Democrats did lose four seats in the Senate, three of them in the ruby-red states of Montana, Ohio, and West Virginia. Two of the losing incumbents, Sherrod Brown in Ohio and Jon Tester in Montana, were the last remaining Democrats holding statewide offices in their respective states, as was West Virginia’s Joe Manchin, who opted not to run for reelection. In the five swing states with Senate elections, Democrats won four (Arizona, Michigan, Nevada, and Wisconsin), losing only in Pennsylvania, where Dave McCormick unseated Bob Casey in what turned out to be the closest Senate result in the country. In the House, Democrats gained two seats. It was a disappointment, but not a loss.
What Democrats should be mad about is that they had all of the power, then blew it. Five years ago today, Democrats held the White House and a 52-48 seat majority in the U.S. Senate, along with a four-seat majority in the House. Today they have nothing, standing outside the White House fence looking in, with just 47 seats in the Senate (counting independent Sens. Angus King and Bernie Sanders as Democrats) and three seats down in the House.
But instead of trying to figure out how they lost power, how they enabled Trump to get back into office, Democrats aren’t thinking about the underlying positions and policies that expedited their eviction from power. They didn’t seem to notice inflation soaring as soon as the American Rescue Plan Act checks began hitting mailboxes and bank accounts, followed by interest rates being hiked to try to subdue inflation that had been largely dormant for four decades.
The rate for a 30-year, fixed-rate mortgage had been 2.8 percent when Biden took office, but it climbed to more than 6 percent by the end of his second year in office, then to 7.4 percent by the time he left office, and it has not dropped below 6 percent since, making home-buying impossible for many, particularly younger Americans.
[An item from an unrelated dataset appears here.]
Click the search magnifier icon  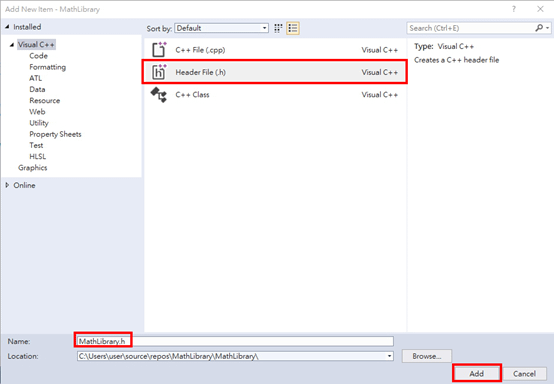pos(539,28)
A 48-month auto-loan rate was 5.1 percent when Biden took office, it was 8 percent when he left office, and it is around 7.5 percent today. The interest rate for credit cards averaged 14.75 percent when he took office and 21.37 percent when he left office, and it remains around 21 percent. If Democrats want to get mad, maybe they should be mad at themselves for blowing it.
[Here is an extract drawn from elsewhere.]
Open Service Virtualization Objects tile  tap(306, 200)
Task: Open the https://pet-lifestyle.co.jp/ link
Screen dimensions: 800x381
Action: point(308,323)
As for the working-class appeal, there is more to winning elections and attracting swing voters than having candidates wear L.L. Bean work boots and Carhartt apparel on the campaign trail. They ought to find authentic candidates who have successfully run for office before, and some who will make the campaign about something other than themselves.
Swing voters in 2024 were not voting to bulldoze the East Wing, decimate the vaccine regimen, take out the leader of Venezuela, bomb Iran, send immigration agents running amok in communities across the country, or take a chainsaw to federal programs. I doubt if many were thinking about renaming the Kennedy Center or minting coins with Trump’s picture or adding his signature to dollar bills. They just wanted things to go back to normal. Actions have consequences, but some elements of the Democratic Party want to point fingers rather than look in the mirror.